**ASSIGNED TASK**
Starting at the line that contains "Identify the location" and ending at the final line of the items, reproduce those lines with "screenshot" swapped for "image" and everything else unchanged. Omit the pictures from your answer.

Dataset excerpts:
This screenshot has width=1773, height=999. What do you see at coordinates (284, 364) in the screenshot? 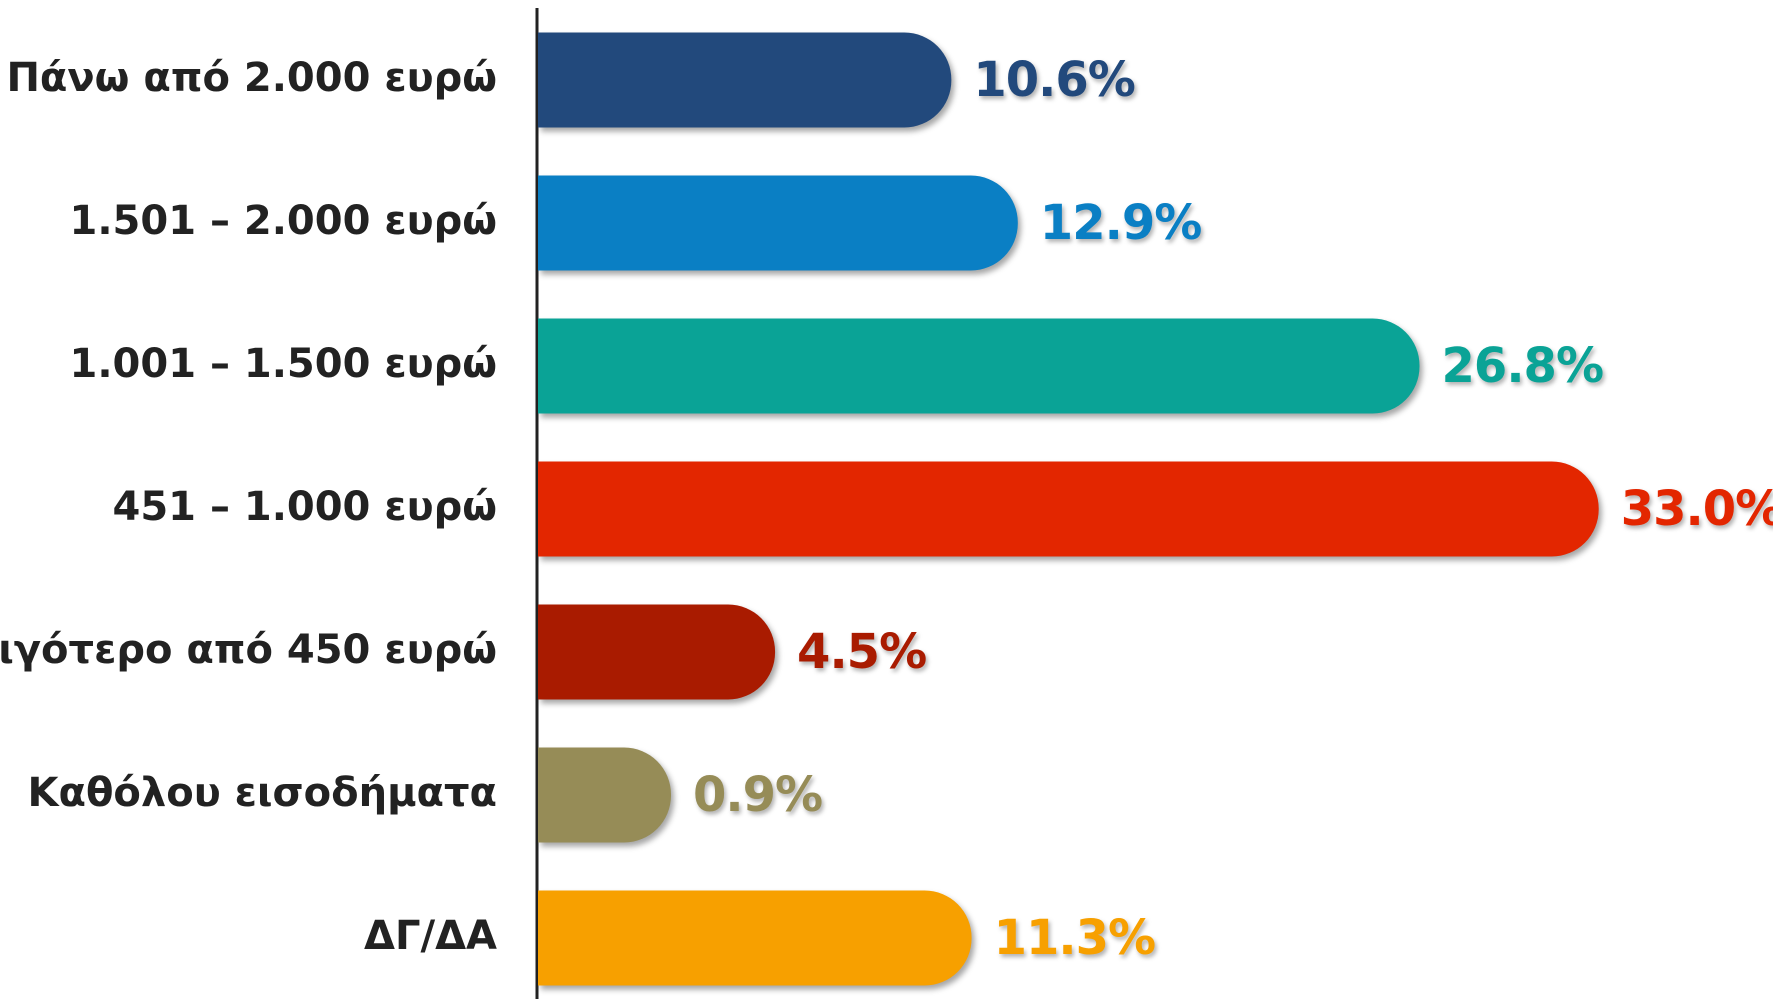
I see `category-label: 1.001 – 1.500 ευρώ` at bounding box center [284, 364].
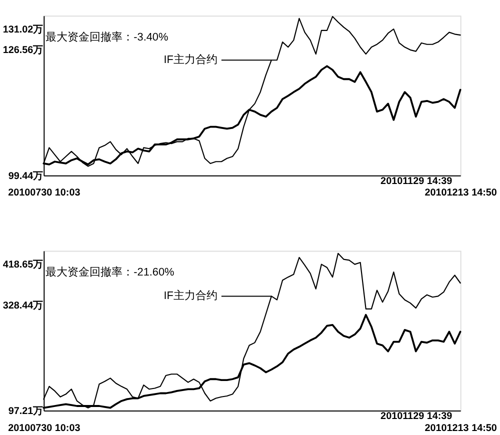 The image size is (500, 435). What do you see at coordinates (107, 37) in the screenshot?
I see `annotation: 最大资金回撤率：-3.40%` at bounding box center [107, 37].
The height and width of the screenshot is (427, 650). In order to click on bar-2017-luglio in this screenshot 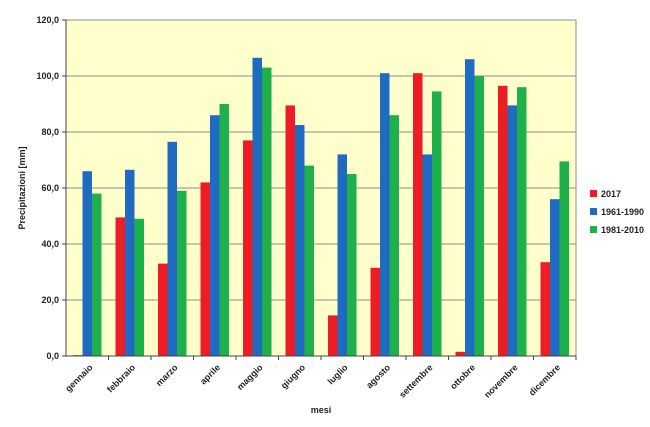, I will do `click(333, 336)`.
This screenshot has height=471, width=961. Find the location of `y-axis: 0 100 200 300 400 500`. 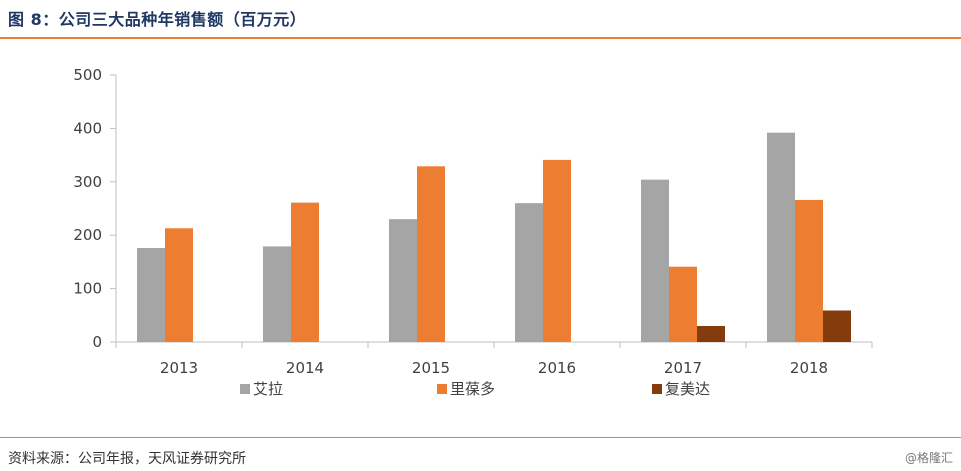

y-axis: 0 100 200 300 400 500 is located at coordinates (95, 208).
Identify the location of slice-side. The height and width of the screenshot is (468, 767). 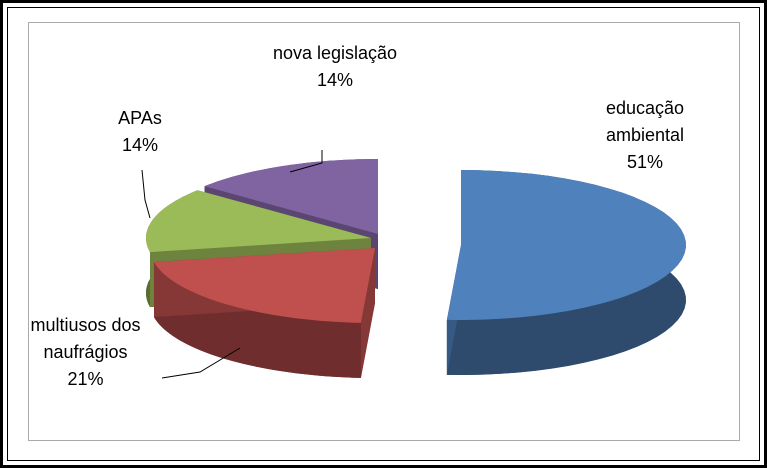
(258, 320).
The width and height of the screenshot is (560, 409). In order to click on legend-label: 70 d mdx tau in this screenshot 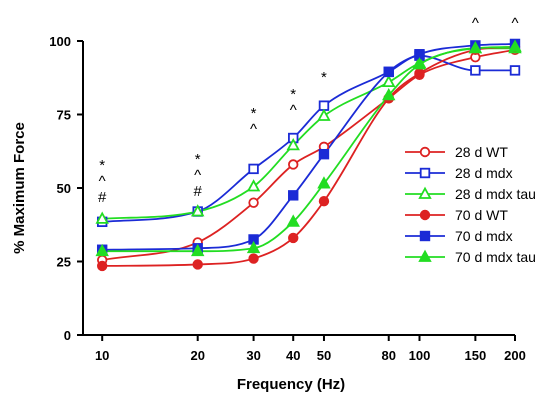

**ANSWER TO THIS TASK**
Identify the location of slice-side. The height and width of the image is (468, 767). 
(258, 320).
The width and height of the image is (560, 409). In order to click on legend-label: 70 d mdx tau in this image 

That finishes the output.